- Occupation: Science writer
- Awards: 119th Yale Younger Poets award recipient

Academic background
- Education: New York University (MFA)
- Alma mater: New York University
- Website: https://john-liles.com/

= John Liles (writer) =

American poet and professor

John Liles is an American poet, science writer, and educator. He won the Yale Series of Younger Poets Prize in 2024 for his debut poetry collection, Bees, and After.

==Biography==
Liles graduated from the MFA program at New York University. He was the artist-in-residence at the Oak Spring Garden Foundation in 2019 and 2020. His debut chapbook, Following the dog down, won the Omnidawn Chapbook Prize in 2017.

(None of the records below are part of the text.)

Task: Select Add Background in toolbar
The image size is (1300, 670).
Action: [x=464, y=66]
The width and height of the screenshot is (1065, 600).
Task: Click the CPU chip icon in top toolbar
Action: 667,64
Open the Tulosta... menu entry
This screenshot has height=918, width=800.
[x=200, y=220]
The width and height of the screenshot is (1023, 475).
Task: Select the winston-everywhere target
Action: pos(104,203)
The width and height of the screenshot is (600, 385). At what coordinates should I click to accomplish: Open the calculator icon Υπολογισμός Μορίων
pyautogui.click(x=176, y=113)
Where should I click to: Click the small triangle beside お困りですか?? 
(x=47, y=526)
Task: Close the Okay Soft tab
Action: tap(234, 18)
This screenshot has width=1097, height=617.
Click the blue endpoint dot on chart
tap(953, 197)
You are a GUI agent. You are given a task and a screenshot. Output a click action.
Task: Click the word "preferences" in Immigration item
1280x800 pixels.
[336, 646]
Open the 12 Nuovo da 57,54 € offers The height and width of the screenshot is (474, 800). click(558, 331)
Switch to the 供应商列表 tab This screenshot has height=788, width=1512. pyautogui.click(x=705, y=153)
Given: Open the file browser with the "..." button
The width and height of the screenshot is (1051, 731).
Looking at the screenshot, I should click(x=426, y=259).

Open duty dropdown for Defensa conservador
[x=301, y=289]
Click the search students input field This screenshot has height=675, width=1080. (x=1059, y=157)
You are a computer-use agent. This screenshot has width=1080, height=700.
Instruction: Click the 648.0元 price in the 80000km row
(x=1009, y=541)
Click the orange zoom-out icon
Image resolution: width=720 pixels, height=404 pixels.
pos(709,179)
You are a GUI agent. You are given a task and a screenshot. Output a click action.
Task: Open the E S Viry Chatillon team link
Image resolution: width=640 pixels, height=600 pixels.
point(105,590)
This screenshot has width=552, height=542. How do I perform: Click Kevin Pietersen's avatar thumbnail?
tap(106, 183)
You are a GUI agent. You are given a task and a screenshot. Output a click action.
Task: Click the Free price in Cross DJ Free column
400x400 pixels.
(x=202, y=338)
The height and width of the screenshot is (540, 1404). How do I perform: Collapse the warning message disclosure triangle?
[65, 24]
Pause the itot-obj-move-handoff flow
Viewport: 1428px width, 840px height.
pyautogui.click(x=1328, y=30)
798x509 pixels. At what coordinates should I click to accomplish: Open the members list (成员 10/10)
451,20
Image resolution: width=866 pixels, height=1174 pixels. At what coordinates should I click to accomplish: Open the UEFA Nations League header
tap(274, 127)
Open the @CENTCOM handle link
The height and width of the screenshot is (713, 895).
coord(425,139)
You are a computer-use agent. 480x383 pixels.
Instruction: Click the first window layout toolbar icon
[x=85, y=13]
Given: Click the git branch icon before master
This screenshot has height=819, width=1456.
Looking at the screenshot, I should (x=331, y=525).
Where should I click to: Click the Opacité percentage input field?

In 2024, Liles was named winner of the Yale Younger Poets award, selected by Rae Armantrout. Armantrout described his winning manuscript, Bees, and After, as "dense, sonically gorgeous studies of various natural things and creatures, including light, bees, minerals, shellfish and crabs, insects, and the workings (and failures) of the heart."

Liles' poems have appeared in Scientific American and Sonora Review. He currently lives in Fort Bragg, California.

==Honors and awards==
- 2024: Yale Series of Younger Poets Prize

==Published works==
Poetry collections
- Liles, J. (2025). Bees, and After. New Haven, CT: Yale University Press.
Chapbooks

- Liles, J. (2017). Following the dog down. Richmond, CA: Omnidawn Publishing.